How I Define ‘Having It All’ as a Working Mom—And How You Can Too

We all have license to change our definition.

Peta Having It All
Peta Having It All

Google is wrong—I do have it all. It really is up to you.

Courtesy

“Thank goodness that’s over,” you sigh as you flop down face-first on your bed after the day from absolute hell. Any scraps of energy you had when you woke up that morning have been sucked up by the Oscar-worthy performance you just dished up.

Everyone got what they expected. They always did. Because that is the person you always let them see: the polished, happy and energized person, fully “made up” in an outfit today, maybe even with some mascara and lipstick.

In their eyes, you had it all. In your heart, you know you didn’t. And by golly, is it exhausting trying to be someone you’re not.

In a recent podcast interview, I was asked if I thought women could “have it all” This was after the journalist read the popular quote in my book, My Beautiful Mess: “you can have it all, just not at the same time.”

“That all depends on our definition of all,” I replied.

The top Google definition of having it all is “finding success in your career, raising a child, maintaining solid relationships and still finding time to take care of yourself and look and feel your best.” I’m exhausted just reading it—and I bet every working mom reading this is too.

Oh, and the definition of “all” is “everything without exception.” Apparently, we can have everything without exception. Google, one must be forgiven for thinking you are officially setting up the human race for disappointment and failure.

Today, I like to think of having it all as a state of fulfilment and contentment rather than a destination to be reached. Let’s call said destination, Summit “Best” (Google’s words). If having it all is a destination, what happens when you reach it? You’re 38 and then life is over? You’ll never have it all again? Crikey, that would be a sorry tale.

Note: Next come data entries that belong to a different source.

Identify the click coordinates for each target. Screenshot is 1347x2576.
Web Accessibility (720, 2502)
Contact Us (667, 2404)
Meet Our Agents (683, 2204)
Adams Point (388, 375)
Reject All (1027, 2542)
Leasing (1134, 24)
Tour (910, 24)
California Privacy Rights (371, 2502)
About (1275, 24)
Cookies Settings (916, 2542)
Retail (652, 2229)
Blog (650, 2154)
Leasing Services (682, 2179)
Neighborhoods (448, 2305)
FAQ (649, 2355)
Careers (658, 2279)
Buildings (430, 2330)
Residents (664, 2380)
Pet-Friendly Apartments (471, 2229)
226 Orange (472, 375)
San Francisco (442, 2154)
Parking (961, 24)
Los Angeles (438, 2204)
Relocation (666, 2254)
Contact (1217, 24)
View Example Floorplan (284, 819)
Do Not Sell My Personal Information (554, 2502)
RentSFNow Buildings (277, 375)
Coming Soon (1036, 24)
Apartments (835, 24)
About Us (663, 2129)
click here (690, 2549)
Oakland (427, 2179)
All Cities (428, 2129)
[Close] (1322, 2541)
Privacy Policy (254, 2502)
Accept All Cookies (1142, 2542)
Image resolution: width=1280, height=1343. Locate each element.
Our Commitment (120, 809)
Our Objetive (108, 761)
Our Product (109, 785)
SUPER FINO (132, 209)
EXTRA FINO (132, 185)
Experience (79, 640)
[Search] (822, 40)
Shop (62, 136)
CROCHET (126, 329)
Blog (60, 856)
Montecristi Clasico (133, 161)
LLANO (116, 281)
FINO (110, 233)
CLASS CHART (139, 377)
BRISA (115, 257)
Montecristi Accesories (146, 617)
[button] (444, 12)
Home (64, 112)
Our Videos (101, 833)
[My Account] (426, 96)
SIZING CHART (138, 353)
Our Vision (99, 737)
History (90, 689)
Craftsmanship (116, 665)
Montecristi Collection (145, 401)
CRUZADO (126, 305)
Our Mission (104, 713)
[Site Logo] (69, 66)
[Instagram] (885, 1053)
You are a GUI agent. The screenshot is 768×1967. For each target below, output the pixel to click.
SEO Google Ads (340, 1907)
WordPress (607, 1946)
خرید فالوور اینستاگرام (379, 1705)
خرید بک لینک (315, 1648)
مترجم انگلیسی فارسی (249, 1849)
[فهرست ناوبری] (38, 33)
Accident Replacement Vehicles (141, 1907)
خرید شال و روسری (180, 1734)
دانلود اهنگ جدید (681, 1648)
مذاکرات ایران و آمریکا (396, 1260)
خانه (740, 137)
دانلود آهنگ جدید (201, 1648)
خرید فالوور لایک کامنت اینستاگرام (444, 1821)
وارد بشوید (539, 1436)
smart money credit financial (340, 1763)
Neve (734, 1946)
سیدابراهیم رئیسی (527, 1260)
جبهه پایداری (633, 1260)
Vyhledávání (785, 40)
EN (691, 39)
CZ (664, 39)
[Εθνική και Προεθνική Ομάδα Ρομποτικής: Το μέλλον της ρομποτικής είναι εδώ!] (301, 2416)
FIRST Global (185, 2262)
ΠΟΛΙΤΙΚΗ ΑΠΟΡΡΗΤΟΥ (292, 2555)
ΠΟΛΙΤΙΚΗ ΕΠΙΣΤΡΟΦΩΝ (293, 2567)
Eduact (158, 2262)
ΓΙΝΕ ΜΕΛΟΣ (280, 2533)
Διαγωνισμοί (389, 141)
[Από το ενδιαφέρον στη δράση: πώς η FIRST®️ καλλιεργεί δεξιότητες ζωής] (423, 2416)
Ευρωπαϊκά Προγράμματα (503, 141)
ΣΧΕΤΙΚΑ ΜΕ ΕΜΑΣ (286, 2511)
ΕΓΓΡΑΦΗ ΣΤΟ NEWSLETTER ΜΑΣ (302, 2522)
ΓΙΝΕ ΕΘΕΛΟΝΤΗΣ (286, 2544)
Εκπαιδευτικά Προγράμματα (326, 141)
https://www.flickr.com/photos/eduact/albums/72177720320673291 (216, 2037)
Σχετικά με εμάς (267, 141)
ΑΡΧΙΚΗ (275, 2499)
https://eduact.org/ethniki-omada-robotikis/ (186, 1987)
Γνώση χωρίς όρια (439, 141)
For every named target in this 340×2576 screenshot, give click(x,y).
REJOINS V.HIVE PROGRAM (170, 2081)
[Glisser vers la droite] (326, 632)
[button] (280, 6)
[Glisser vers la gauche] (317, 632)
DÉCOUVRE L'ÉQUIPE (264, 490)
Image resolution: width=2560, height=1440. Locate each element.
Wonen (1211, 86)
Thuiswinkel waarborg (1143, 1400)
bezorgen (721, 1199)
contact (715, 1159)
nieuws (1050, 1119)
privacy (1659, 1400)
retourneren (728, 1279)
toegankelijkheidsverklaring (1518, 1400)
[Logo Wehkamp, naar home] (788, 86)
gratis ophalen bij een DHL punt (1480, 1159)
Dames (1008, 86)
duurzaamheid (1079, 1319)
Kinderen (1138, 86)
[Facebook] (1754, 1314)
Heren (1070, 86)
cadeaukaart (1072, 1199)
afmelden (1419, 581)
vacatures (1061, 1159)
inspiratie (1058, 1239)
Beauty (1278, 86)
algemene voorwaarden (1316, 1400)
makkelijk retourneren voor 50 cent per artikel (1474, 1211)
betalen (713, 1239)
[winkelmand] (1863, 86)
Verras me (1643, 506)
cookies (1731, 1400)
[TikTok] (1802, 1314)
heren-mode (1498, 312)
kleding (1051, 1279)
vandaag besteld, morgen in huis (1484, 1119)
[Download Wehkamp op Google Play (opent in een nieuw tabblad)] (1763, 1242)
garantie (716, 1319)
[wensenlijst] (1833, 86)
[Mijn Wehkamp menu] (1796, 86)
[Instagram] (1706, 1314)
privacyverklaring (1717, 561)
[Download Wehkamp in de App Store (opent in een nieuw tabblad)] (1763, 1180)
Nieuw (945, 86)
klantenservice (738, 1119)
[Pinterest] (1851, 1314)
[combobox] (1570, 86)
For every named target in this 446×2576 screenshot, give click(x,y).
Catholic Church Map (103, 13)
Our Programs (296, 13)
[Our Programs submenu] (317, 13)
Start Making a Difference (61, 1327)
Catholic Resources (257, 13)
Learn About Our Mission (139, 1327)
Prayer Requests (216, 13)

Each of us has license to write our own definition of having it all, one that matters only to us. It starts with understanding who we are and accepting our all is a fluid state that will constantly evolve with changing circumstance.

While in the past we could look at life in bigger chunks, today it feels like we all have to chunk it right down. Many of us not being able to look much further than the 24 hours ahead or the end of the work-school day. And that’s OK.

Intentionally keeping our inner happiness glow alight today seems more important than ever.

As the late Mihaly Csikszentmihalyi articulates beautifully in his best seller, Flow, happiness doesn’t happen.

“Happiness, in fact, is a condition that must be prepared for, cultivated, and defended privately by each person. People who learn to control inner experience will be able to determine the quality of happiness in their lives, which is as close as any of us can come to happiness.”

The only person who can judge our happiness is us. And what makes us happy today might not next week. It’s a state that depends on what those three tiny yet mighty words mean at the time.

Today, we need a quick check-in that allows us to dance with the undulating times and nourish our state of happiness from one day to the next. Even if it means our cup is only a quarter full, that’s always better than three quarters empty.

Here are eight questions that I use, sometimes monthly. Other times, weekly. Heck, some days it’s hourly if I’m being totally honest:

  1. What is most important to me and how will I prioritize that today?

  2. What do I need to deliver on today and are those expectations realistic?

  3. What can I be curious about today?

  4. How would I like to feel by the end of today?

  5. What do I need to do to ensure I feel that way?

  6. What is one small thing I can do today to progress towards a bigger picture goal that’s on the back burner?

  7. Who can I connect with that is important to me today?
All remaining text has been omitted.